---------- Material for this task ----------

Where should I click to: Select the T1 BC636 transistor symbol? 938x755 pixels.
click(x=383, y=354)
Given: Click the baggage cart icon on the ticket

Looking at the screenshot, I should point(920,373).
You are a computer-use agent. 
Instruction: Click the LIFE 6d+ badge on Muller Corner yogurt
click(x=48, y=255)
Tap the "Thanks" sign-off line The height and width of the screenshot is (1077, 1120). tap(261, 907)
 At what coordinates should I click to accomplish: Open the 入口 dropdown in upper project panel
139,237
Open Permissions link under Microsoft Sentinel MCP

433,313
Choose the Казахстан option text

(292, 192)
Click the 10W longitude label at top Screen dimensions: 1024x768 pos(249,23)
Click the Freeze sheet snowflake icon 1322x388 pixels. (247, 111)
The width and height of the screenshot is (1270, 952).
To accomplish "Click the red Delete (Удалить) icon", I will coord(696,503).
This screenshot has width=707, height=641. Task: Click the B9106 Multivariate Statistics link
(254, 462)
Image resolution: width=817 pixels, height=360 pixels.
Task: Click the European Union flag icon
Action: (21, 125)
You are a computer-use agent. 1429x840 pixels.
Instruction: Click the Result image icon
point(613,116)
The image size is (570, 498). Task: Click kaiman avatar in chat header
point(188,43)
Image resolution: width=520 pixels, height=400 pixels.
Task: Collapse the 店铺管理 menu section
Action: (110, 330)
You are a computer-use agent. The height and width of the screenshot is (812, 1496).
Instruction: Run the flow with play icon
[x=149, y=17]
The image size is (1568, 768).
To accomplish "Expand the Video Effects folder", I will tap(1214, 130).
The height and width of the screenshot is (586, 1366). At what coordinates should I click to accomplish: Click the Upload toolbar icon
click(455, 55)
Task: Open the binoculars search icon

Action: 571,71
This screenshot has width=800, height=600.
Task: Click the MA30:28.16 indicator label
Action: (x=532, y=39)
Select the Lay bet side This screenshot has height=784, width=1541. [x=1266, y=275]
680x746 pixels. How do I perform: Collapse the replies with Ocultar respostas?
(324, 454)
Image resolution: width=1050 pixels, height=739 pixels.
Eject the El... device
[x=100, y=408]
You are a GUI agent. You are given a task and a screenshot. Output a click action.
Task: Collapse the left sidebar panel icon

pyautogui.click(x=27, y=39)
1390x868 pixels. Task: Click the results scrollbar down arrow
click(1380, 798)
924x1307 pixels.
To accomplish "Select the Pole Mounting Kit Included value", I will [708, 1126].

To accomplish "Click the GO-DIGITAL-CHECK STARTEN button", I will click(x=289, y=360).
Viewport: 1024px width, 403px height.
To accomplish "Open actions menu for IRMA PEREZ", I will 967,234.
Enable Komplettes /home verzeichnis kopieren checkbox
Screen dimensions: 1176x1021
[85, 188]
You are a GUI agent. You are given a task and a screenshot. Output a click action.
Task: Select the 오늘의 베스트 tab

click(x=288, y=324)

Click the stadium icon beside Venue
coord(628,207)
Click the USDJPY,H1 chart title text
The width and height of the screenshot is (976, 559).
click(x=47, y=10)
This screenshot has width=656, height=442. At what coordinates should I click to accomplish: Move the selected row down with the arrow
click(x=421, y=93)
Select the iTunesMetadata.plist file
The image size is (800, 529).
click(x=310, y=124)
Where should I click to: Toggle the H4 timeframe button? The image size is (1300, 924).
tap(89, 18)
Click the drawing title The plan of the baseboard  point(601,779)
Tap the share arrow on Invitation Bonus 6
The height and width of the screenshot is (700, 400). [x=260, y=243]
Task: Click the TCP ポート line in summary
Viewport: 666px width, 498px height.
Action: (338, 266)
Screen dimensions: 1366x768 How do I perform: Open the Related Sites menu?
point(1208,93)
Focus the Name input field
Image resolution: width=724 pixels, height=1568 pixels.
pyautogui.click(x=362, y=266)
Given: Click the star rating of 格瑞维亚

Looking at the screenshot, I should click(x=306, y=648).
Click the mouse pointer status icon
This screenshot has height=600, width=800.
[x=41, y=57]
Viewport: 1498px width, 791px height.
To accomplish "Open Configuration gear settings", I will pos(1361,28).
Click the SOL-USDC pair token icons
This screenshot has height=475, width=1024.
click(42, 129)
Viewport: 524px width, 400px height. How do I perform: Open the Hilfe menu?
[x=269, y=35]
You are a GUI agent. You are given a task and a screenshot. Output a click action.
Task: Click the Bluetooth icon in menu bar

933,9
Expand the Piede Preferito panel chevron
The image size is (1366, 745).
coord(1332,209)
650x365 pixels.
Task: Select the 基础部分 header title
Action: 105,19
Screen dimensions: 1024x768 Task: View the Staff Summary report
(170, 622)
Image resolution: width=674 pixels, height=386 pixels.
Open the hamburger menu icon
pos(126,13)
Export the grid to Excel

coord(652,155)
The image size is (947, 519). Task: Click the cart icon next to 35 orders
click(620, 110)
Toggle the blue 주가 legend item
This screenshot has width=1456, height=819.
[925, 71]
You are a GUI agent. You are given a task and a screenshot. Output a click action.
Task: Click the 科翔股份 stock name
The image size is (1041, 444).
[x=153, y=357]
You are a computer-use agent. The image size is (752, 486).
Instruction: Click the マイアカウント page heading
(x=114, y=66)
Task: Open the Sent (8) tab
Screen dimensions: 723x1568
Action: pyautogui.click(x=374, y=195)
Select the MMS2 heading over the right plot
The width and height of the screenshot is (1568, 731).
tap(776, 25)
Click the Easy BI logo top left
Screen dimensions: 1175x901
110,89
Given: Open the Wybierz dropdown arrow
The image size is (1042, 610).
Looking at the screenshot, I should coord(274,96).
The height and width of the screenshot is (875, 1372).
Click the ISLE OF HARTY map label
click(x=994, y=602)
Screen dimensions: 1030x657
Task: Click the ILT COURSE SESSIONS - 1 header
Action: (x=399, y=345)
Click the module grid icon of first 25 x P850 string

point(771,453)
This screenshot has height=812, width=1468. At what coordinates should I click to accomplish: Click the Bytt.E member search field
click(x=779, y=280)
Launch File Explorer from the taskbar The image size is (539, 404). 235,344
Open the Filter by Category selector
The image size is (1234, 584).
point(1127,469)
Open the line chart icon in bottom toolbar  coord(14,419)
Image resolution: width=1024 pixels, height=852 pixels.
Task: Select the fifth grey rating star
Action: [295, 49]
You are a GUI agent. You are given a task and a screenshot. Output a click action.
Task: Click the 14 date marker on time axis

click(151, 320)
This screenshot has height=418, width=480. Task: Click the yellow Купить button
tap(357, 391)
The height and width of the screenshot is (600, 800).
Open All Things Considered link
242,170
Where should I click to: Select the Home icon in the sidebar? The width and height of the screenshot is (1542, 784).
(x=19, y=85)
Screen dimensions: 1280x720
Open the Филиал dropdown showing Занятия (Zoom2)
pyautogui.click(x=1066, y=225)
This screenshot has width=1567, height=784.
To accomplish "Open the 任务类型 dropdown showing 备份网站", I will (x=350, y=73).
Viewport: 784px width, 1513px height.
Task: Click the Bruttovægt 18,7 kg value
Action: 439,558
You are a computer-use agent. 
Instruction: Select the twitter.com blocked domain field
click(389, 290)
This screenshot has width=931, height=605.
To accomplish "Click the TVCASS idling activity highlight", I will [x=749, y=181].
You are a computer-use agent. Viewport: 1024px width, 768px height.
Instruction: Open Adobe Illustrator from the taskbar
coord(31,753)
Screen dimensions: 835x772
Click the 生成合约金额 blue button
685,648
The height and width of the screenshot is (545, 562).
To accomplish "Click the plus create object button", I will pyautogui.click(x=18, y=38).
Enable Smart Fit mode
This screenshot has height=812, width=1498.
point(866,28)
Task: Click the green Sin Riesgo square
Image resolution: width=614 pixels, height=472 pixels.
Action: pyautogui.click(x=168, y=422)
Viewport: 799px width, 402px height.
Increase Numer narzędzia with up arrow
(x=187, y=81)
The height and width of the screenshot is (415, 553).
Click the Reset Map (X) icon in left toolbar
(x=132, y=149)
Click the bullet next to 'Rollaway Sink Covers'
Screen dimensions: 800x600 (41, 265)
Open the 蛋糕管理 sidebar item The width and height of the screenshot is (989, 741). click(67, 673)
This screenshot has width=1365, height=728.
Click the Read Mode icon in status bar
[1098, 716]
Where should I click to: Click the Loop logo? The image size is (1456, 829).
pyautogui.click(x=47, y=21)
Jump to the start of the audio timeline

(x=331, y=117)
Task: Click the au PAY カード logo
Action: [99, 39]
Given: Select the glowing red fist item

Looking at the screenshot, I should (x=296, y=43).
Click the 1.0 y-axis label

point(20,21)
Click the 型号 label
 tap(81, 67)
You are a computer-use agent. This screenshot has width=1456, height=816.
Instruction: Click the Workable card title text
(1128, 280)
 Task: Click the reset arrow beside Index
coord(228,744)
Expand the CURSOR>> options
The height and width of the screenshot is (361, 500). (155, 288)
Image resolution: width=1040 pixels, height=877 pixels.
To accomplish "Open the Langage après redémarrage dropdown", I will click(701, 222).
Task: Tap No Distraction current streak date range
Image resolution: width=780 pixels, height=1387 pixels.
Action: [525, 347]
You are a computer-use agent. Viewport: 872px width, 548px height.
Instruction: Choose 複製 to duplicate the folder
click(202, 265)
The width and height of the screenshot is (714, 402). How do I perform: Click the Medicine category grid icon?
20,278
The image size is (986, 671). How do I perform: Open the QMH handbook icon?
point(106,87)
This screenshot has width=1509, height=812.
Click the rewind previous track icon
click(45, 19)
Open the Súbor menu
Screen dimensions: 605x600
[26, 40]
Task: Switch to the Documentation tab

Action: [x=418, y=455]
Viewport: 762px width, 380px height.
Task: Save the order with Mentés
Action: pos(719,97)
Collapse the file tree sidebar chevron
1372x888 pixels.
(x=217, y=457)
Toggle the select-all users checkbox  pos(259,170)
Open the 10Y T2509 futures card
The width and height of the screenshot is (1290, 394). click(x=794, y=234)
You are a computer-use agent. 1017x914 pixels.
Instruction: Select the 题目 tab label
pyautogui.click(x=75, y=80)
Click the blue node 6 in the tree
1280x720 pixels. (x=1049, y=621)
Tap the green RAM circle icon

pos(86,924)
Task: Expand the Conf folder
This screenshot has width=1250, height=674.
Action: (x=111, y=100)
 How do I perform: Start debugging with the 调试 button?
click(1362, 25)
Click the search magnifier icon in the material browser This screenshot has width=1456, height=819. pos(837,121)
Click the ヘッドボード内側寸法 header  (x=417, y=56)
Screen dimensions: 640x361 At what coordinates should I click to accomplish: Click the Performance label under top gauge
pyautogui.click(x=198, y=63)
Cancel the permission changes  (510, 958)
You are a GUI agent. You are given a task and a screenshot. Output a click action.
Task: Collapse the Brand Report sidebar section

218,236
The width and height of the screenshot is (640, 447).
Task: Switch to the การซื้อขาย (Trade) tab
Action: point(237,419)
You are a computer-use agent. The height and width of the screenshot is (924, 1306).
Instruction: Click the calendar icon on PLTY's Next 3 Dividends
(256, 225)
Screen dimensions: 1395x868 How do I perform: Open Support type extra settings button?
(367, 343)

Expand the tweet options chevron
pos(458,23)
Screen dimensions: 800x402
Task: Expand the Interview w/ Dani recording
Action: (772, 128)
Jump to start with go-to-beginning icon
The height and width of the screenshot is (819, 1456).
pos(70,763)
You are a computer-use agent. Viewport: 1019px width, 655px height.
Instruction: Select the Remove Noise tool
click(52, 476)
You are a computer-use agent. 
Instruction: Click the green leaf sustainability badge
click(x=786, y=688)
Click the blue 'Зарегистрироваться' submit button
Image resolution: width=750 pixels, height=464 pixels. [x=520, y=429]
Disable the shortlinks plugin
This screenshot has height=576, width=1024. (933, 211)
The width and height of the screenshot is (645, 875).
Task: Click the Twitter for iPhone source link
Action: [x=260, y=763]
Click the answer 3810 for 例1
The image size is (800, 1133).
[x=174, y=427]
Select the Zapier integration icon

----------

Written task → Please copy the data from the line with "Viewport: 799px width, 402px height." to the line with "(x=132, y=149)", substituting "side toolbar" for "left toolbar" and leaving everything else unchanged. Give only those lines.

Exercise response →
Viewport: 799px width, 402px height.
Increase Numer narzędzia with up arrow
(x=187, y=81)
The height and width of the screenshot is (415, 553).
Click the Reset Map (X) icon in side toolbar
(x=132, y=149)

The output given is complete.